Dataset
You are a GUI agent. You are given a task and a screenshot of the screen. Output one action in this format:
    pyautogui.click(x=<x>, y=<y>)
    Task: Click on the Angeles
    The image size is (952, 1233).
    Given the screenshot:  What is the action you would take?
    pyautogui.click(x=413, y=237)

Work to complete
Reproduce the entries above verbatim, with no changes to any line.

Task response
You are a GUI agent. You are given a task and a screenshot of the screen. Output one action in this format:
    pyautogui.click(x=<x>, y=<y>)
    Task: Click on the Angeles
    The image size is (952, 1233).
    Given the screenshot:  What is the action you would take?
    pyautogui.click(x=413, y=237)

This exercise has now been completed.